ペアリングワイン

日本人醸造家のつくるニュージーランドワイン

「ニュージーランドワイン」と聞いて日本人醸造家のワインを思い浮かべる方も多いかもしれません。現在、世界各国に日本人ワイン醸造家がいますが、ニュージーランドは特にその数が多いことでも知られています。

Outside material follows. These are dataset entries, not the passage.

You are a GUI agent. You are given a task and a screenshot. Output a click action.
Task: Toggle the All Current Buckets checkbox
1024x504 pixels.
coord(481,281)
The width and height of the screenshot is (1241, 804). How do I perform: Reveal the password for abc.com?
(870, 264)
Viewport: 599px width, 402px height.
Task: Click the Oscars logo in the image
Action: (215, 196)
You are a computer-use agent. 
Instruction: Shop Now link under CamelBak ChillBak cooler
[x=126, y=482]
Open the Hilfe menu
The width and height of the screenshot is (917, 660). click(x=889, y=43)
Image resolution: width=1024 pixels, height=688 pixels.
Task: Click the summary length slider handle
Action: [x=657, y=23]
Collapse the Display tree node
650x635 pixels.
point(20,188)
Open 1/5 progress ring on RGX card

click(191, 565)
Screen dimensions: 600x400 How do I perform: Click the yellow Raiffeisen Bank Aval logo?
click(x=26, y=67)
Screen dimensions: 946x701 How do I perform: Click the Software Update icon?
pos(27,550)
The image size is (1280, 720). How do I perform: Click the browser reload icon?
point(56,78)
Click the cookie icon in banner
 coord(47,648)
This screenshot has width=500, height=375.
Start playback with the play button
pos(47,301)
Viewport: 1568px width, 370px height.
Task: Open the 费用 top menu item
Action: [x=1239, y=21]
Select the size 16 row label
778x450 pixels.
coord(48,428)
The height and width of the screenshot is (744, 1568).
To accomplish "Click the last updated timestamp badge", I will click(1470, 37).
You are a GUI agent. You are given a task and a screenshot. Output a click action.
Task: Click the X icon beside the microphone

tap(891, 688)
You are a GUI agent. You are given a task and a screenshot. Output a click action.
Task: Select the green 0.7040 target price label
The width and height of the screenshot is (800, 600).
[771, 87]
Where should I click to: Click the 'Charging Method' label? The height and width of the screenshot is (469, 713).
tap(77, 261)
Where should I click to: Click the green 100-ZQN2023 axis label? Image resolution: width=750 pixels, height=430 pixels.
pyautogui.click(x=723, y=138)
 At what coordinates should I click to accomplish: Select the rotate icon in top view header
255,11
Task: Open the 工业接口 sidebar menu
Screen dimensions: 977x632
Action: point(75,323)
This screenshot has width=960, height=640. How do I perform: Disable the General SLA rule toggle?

その理由はどこにあるのでしょうか?その理由を紐解きながら、2回に分けて日本人醸造家がつくるニュージーランドワインをご紹介していきます。

ニュージーランドで日本人醸造家が活躍する理由

1. 言語のハードルが低い
世界を舞台に活躍したい。その初めの壁となるのが言語ではないでしょうか。ニュージーランドの公用語は英語(一部マオリ語)。「英語が話せない」という日本人は多いと思いますが、義務教育で学んできた英語がベースにあるため、旧世界ヨーロッパの言語やその他国の言語を一から学ぶよりハードルが低く生活に馴染みやすいといえます。

2. 移民に寛容
ニュージーランドは、世界的にみても移民の多い国の一つです。移民比率でいうと、移民受け入れ数トップのアメリカを超える28%(2020年度)。もちろん地域によってバラつきはありますが、特にワイン産業や農業は季節労働者として、外国人が多く働いている事もあり、多くの人種が暮らしています。そのため疎外感を感じにくいというのもポイントです。

3. 起業しやすい
2. 「移民に寛容」の理由の一つとしても考えられるのが、起業のしやすさです。実はニュージーランド、起業におけるハードルを項目化したランキングで、起業しやすさ第1位を4年連続で獲得しているんです。これは、ニュージーランド国民だけではなく、移民も同等の扱いを受けることができます。人種や性別に関係なく、自分でビジネスをはじめるのに優しい環境が整っています。

4. リンカーン大学
ワイン産業においては、南半球最古の農業大学である「リンカーン大学」があることも影響しているのではないかと思います。リンカーン大学は、国外からの留学生も多く、国内の有名醸造家にもリンカーン大学の卒業者が多数います。他国でワインを学ぶとなると、2〜3年掛かることが一般的ですが、リンカーン大学では最短1年でワイン学を学ぶことができるのも大きな点です。大学では、農業試験場やワイン畑やワイン醸造所などを保有しているため、ワイン産業について一から学ぶことができます。

5. 住みやすさ
そして、最後に上げられるのがなんといっても「住みやすさ」ではないでしょうか。 これはわたし自身も実際にニュージーランドに住んでみて感じたことです。どうしても日本に住んでいると、周囲のペースを気にしてしまい「日々生き急ぐ」ことに慣れてしまいますが、ニュージーランドの持つ「Take it easy(気張らずいこう)」という雰囲気が土地に人を根付かせるのではないかと思います。

日本人醸造家のつくるニュージーランドワイン
①クスダ ワインズ

・醸造家:楠田浩之
・産地:マーティンボロー / 北島
・ワイナリー設立:2001年

言わずとしれた「クスダワイン」。ニュージーランドにおける日本人醸造家の先駆け的存在でもある楠田さん。もともと大手メーカー勤務、のちオーストラリアシドニーの総領事館で勤務するなど華々しいキャリアを積んできました。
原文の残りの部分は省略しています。